SOURCE DOCUMENT section start
Bragel's gel bra uses silicone gel to replace conventional padding
Brits are biggest lingerie spenders
It is the Brits who are now Europe's biggest spenders on lingerie in which they invest 2.6bn Euros a year compared with France's 2.5bn.
In the swimwear sector, France lies third in the European league table with purchases of around l5 million units a year. Both Italy and Germany are bigger swimwear markets while Italy is Europe's most important manufacturing nation, turning out 55 million swimsuits a season. Only the Americans beat this with an output of 60 million.
Each year that passes however, brings more contenders into what is becoming an increasingly cosmopolitan trade. For instance, Hong Kong is now the world's largest exporter of swimwear with sales worth $2l4m, and, worryingly for European manufacturers, three-quarters of its output sold to European stores.
Meanwhile on the other side of the Atlantic, Mexico's rising tide of swimwear exports, worth $77.5m at the last count, with 95 per cent of sales going to the US, must be equally challenging to the 60 producers of branded swimwear who service the US home market.
Market leaders turn to technology
The reaction of US market leaders - certainly those who showed at Lyon - has been to fight price-based competition with ever greater emphasis with technical innovation. Typical of this approach, with its international launch neatly timed to coincide with the Olympic Games is Speedo's introduction of what they describe as "the worlds fastest competition swimsuit - the Fastskin."
Four years' research went into the production of the "hydrodynamic" fabric for this suit, and the claim is now that any wearer will move through the water 7.5 per cent faster when wearing this sharkskin-inspired covering.
But it is not only American textile technologists who are pursuing plus factors with the zeal of medieval alchemists seeking the philosopher's stone. Among the Italian contingent Carvico's latest run-resistant synthetics and Star's skill in four-colour printing on knitted fabrics excited considerable interest from lingerie manufacturers of all nationalities.
SOURCE DOCUMENT section end
DATA SHOWN section start
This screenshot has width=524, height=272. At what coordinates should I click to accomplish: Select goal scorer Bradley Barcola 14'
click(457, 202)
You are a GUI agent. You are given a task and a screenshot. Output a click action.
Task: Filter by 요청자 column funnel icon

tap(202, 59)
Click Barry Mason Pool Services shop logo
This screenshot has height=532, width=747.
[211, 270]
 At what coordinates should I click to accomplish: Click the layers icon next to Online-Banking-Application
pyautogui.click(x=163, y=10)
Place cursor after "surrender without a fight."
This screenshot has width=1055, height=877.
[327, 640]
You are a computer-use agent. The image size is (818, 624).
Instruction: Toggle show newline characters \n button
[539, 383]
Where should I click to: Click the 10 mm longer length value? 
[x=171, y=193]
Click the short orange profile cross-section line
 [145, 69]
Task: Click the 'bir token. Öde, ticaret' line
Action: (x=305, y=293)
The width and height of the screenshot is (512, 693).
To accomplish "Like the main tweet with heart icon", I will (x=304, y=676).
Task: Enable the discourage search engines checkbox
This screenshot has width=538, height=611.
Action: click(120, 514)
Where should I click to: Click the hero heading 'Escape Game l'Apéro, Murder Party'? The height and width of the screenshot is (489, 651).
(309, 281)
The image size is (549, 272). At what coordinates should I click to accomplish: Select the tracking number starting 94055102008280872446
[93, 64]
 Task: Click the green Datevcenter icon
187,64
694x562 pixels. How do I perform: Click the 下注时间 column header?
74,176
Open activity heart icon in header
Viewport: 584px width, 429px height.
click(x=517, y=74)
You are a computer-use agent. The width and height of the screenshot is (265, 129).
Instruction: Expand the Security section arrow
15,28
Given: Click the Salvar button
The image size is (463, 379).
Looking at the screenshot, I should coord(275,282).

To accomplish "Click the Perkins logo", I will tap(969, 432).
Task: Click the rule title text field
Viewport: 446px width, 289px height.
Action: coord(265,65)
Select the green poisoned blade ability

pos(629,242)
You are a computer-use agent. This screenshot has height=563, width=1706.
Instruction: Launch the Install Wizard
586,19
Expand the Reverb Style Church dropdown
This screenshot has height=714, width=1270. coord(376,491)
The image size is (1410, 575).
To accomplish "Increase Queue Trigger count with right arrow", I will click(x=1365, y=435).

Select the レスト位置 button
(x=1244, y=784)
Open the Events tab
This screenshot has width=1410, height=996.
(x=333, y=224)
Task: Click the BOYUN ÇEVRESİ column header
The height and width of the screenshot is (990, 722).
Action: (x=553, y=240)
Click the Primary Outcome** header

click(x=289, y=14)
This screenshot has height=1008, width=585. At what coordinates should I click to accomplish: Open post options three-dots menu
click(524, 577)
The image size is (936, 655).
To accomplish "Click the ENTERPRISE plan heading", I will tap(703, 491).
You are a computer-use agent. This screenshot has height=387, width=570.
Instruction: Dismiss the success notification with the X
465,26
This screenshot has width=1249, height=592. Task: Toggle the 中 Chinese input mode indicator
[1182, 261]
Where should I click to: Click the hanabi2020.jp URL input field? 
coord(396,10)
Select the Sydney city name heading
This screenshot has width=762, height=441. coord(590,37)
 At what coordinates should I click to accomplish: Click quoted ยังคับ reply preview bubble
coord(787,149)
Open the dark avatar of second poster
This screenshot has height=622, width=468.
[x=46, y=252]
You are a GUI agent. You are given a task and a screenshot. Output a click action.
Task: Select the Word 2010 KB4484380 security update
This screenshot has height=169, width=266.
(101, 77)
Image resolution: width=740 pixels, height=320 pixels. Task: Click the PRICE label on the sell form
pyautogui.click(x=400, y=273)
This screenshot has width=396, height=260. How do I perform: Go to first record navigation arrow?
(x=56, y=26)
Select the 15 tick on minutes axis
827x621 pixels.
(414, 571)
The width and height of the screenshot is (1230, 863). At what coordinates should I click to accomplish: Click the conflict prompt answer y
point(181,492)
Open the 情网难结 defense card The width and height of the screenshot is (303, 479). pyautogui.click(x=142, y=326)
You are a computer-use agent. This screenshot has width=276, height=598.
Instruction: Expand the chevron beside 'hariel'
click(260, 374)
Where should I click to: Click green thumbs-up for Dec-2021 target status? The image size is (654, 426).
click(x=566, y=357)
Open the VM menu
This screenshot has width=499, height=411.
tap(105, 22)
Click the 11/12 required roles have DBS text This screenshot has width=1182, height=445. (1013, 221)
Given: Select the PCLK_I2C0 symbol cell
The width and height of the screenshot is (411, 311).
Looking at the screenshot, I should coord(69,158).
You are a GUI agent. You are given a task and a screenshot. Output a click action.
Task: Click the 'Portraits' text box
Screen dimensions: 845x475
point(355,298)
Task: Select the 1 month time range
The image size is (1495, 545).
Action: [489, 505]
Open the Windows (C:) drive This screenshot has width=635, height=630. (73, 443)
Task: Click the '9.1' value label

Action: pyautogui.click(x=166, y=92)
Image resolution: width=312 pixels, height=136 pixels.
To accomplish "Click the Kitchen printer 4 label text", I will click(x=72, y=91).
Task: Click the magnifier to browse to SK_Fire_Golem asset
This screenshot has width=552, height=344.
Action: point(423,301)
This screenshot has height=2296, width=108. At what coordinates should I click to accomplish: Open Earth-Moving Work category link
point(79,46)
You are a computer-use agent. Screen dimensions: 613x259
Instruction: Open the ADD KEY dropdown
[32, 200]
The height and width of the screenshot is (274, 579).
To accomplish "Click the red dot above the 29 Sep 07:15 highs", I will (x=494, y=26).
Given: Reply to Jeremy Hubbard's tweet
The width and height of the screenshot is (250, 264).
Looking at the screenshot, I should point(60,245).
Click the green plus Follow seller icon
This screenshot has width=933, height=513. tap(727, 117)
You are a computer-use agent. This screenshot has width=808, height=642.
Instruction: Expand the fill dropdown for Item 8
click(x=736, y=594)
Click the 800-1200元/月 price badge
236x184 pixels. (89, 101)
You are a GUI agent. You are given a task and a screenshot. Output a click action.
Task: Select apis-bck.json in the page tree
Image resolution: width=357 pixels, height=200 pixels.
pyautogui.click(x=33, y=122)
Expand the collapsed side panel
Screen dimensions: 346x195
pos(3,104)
DATA SHOWN section end
▶ **QUESTIONS TO ANSWER**
a: Name every company or brand that the article on the lingerie and swimwear trade mentions.
b: Answer these questions from the article on the lingerie and swimwear trade:
(i) How much do the Brits spend on lingerie each year?
(ii) How many swimsuits does Italy turn out each season?
(iii) By what percentage faster does Speedo say a wearer of the Fastskin moves through the water?
c: Carry on the article on the lingerie and swimwear trade from its last sentence.
The listing was taken from a separate source and is not connected to the article.

▶ **ANSWERS TO THIS EXERCISE**
a: Bragel, Speedo, Carvico, Star

b:
(i) 2.6bn Euros
(ii) 55 million
(iii) 7.5 per cent

c:
Similarly UK's Finden Coatings' high tech fabrics with silicone coating attracted international interest. Developed by Finden, the new look provided by coating techniques allied to the breathability and shape that are retained by the base fabric, made its displays of particular interest to manufacturers of swimwear, general sportswear and the corsetry trade.
Tactel effects vary from fine, second skin fabrics and fabric blends to those with more functional properties
Swimwear manufacturers were also intrigued by Austrim's claim to have produced a series of "tan through" fabrics that will nevertheless filter out harmful UV rays.
In fact, such is the current pace of innovation that what seems like science fiction can in the l2 months that separate one Lyon trade fair from the next become almost the norm. It has already happened with stretch and with microfibres and is now happening with anti-bacterial and fragranced fabrics.
Now the talk is of what the industry's demand for fabrics that will make up into seamless garments will bring, and whether such developments will ultimately eliminate the need for the complex sewing operations that still have to go into the construction of most bras and many categories of support foundations.
Meanwhile, on the fashion front, the call is for velvet, faux fur, jewelled and leather-like fabrics to create ever more glamorous swimwear that will stand up to regular dousings in salted or chlorinated water without losing their looks.